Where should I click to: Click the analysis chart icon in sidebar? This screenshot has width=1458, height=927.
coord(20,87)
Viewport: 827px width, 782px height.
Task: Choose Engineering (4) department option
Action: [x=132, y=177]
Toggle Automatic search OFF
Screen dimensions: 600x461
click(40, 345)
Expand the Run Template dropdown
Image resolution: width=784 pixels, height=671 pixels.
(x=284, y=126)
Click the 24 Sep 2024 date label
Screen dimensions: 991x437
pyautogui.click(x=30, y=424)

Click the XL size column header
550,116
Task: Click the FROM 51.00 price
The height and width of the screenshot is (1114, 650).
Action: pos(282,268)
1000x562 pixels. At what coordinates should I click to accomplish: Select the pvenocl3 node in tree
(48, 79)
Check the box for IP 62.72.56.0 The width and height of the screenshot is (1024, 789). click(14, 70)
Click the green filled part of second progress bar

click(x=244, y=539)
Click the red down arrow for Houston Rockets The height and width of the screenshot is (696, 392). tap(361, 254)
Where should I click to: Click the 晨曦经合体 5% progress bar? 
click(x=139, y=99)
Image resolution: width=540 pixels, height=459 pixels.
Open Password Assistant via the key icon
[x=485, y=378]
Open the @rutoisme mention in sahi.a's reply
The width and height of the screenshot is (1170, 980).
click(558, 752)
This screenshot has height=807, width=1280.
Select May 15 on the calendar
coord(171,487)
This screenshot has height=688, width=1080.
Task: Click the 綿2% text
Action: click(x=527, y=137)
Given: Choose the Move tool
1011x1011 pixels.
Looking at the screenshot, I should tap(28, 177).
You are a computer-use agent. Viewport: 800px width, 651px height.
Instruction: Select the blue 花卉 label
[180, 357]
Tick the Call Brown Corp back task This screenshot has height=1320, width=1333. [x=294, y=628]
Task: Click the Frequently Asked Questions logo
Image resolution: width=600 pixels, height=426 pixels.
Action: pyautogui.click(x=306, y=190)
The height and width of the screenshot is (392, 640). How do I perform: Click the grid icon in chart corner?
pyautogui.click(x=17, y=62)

#### What is needed
Would you please repeat exactly the lines above, starting at the line with "Click the red" and stopping at the line with "This screenshot has height=807, width=1280.", both included?

#### Final answer
Click the red down arrow for Houston Rockets The height and width of the screenshot is (696, 392). tap(361, 254)
Where should I click to: Click the 晨曦经合体 5% progress bar? 
click(x=139, y=99)
Image resolution: width=540 pixels, height=459 pixels.
Open Password Assistant via the key icon
[x=485, y=378]
Open the @rutoisme mention in sahi.a's reply
The width and height of the screenshot is (1170, 980).
click(558, 752)
This screenshot has height=807, width=1280.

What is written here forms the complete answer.